Page ->
Fill in the missing code where it says `<FILL IN>`.

In [0]:
#FILL IN
from pyspark.sql.types import *

UsedCarSchema = StructType([StructField("Index", IntegerType(), True),
                     StructField("Price", FloatType(), True),
                     StructField("Age", FloatType(), True),
                     StructField("KM", FloatType(), True),
                     StructField("FuelType", StringType(), True),
                     StructField("HP", IntegerType(), True),
                     StructField("MetColor", IntegerType(), True),
                     StructField("Automatic", IntegerType(), True),
                     StructField("CC", IntegerType(), True),
                     StructField("Doors", IntegerType(), True),
                     "<FILL IN>"
                     ])

Collected material ->
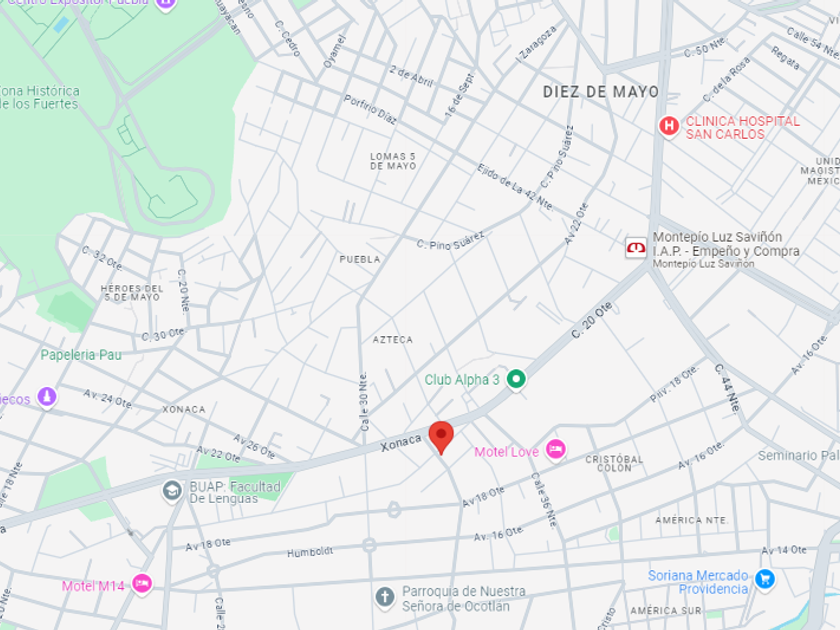Select the Soriana Mercado shopping cart icon

pyautogui.click(x=764, y=580)
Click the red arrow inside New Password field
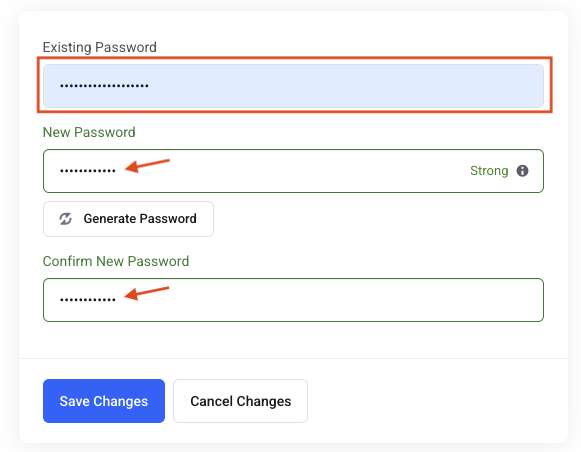The height and width of the screenshot is (452, 581). click(147, 166)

Jobs ->
1. In the used-car schema exercise, what type does the code give the KM field?
2. Carry the PySpark used-car schema exercise forward from its closing line.

Set of answers ->
1. FloatType

2.
###Compare the Execution Times between `inferSchema` and Passing a `StructType` schema object  

When working with structured data in Apache Spark, you have two options for defining the schema of your data: using inferSchema or passing a StructType schema object. Let's compare the execution times of these two approaches:

- **inferSchema**: The inferSchema method automatically infers the schema of the data by sampling a portion of the dataset. It reads the data and analyzes the values in each column to determine the data types. While this approach is convenient and requires minimal code, it can be slower for large datasets as it needs to read and analyze a sample of the data. The execution time for inferSchema depends on the size of the sample and the complexity of the data.

- **StructType schema object**: Alternatively, you can explicitly define the schema using a StructType object. This approach requires you to specify the data types and structure of each column in your dataset. While it involves writing more code upfront, it provides precise control over the schema and can be faster for large datasets. The execution time for passing a StructType schema object is typically faster as Spark does not need to infer the schema by analyzing the data.

Take a look at the execution time for our two implementations.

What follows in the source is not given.